Уильям Стайрон - Выбор Софи
– Нет, приятель, – неожиданно заявил он. – Я имею в виду не южную штучку! Я имею в виду поляцкую штучку! Я имею в виду, что, когда старина Натан отправится смотреть Белый дом Джеффа Дэвиса[331] или Старую плантацию, где Скарлетт О'Хара[332] порола всех этих ниггеров хлыстом для верховой езды, старина Язвина шасть в мотель «Зеленая магнолия», и угадай, чем он там займется? Угадай! Что задумал учинить старина Язвина с женой своего лучшего друга? А вот что: Язвина уложит ее в кроватку, оседлает эту нежную покорную полячку, и они будут наяривать до одуренья! Хи-хи!
Когда он произносил эти слова, я почувствовал, что Софи подошла ко мне – стоит у моего локтя, бормочет что-то непонятное, – а непонятно оно было частично оттого, что кровь горячим галопом стучала у меня в ушах, а также, быть может, оттого, что в смятении и ужасе я не в состоянии был почти ни на что обратить внимание, кроме того, что колени мои и пальцы словно превратились в желе и начали беспорядочно дергаться.
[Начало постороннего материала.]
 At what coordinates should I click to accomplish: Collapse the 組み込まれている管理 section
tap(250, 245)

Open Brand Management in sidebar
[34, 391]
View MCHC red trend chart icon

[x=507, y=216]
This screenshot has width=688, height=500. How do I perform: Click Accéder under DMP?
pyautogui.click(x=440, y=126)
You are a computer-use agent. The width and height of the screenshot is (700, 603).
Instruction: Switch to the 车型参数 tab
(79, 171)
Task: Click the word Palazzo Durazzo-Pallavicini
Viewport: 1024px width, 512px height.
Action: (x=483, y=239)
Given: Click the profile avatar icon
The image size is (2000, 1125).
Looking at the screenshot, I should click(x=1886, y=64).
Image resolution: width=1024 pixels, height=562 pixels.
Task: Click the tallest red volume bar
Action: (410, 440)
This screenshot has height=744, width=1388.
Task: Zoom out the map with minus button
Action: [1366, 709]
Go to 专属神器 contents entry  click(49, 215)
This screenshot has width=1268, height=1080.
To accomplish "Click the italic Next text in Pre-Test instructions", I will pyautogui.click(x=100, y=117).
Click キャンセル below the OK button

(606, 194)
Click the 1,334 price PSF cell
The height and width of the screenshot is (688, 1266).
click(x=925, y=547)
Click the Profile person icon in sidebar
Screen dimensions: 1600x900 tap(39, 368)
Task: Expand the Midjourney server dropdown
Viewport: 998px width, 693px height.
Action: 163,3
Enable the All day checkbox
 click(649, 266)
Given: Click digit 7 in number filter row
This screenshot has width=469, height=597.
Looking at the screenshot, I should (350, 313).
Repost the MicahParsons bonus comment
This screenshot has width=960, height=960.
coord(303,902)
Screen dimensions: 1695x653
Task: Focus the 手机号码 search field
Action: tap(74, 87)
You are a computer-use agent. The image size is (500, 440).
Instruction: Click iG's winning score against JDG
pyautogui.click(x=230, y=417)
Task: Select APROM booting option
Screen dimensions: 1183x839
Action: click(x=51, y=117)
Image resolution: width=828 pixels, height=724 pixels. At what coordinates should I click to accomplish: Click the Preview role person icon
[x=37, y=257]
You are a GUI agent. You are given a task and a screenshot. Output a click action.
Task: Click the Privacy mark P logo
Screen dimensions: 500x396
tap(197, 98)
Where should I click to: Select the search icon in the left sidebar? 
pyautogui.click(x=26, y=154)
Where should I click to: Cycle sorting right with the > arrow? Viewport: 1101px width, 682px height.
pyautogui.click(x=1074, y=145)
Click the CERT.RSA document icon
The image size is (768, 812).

– Натан! – сдавленным голосом произнес я. – Боже мой…
И тут в его голосе, который я в своем представлении всегда связывал с высокообразованными обитателями Бруклина, возник такой свирепый рык, что даже мириады помех и электронных шумов не смогли приглушить силу обезумевшей, но человеческой ярости.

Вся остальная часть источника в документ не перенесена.